EXTRACT —
SASK

(Suffix Arrays based String Kernels)

Version: 1.1.1

Date: 03-09-2013

Abstract

String kernels which compare the set of all common sub-strings between two given strings have recently been proposed by [1]. Surprisingly, these kernels can be computed in linear time and linear space using suffix trees. Even though, in theory, the suffix tree of an $n$ length string can be stored in $O(n)$ space, in practice, at least $20 n$ bytes are required. Furthermore, string kernel computation involves annotating the suffix tree which consumes an additional $20n$ bytes. Furthermore, suffix trees suffer from poor locality of memory access which deteriorates their performance on large strings. In this paper we describe a new scalable algorithm, based on suffix arrays, which requires only $21n$ bytes of storage to compute string kernels. Furthermore, our algorithm is faster and easier to implement, and has strong locality of memory reference properties. We also show how an extension of our algorithm can be used as a subroutine of a CG solver to train SVMs based on string kernels in sub-quadratic time. We also present preliminary experiments to validate our claims.

INSTRUCTIONS FOR THE TASK —
According to the SASK abstract, how much storage does the new suffix-array-based algorithm need to compute string kernels?

DATA SHOWN —
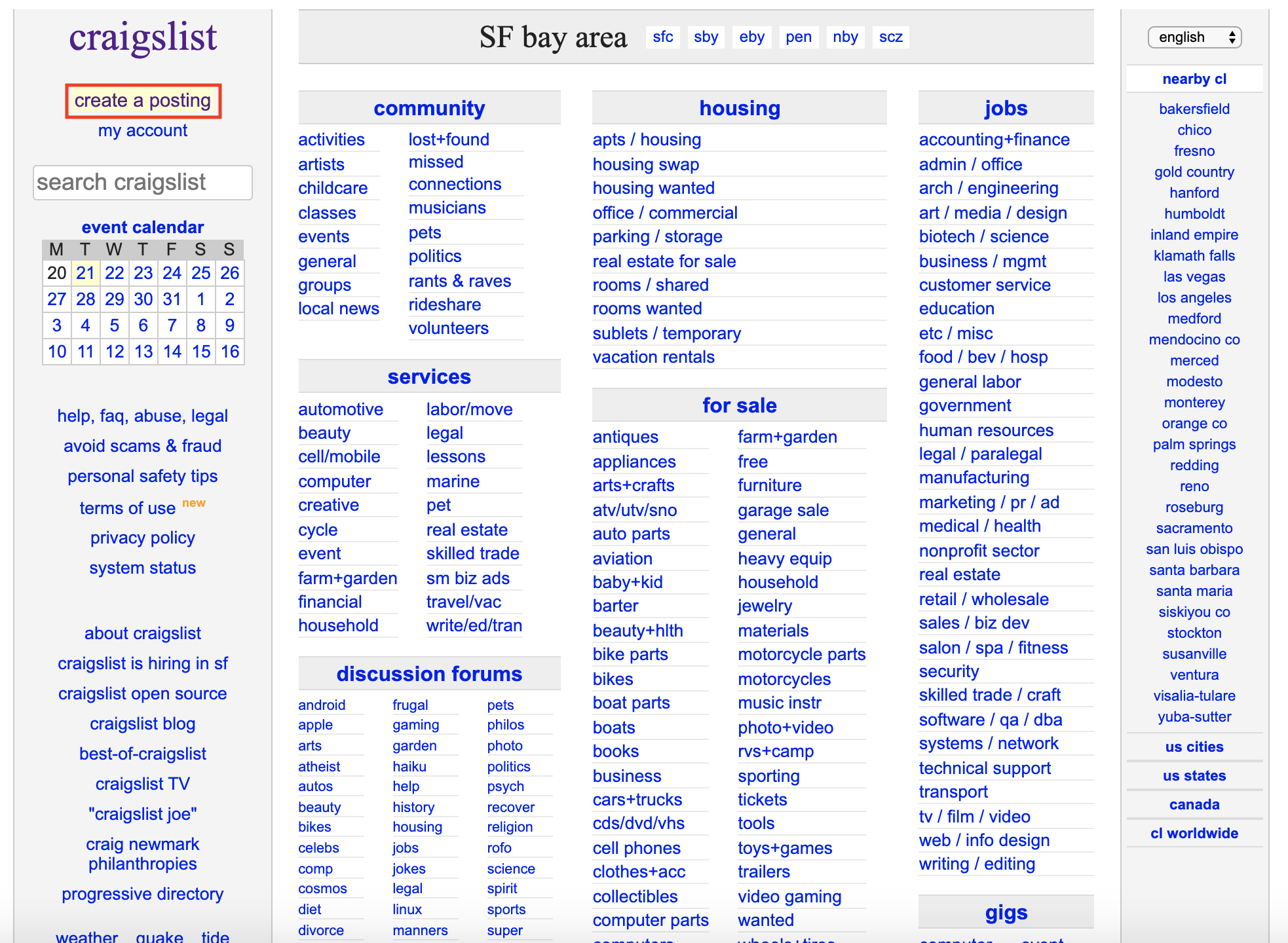Select sacramento from nearby cl

coord(1194,528)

ANSWER FOR THIS EXERCISE —
Only 21n bytes.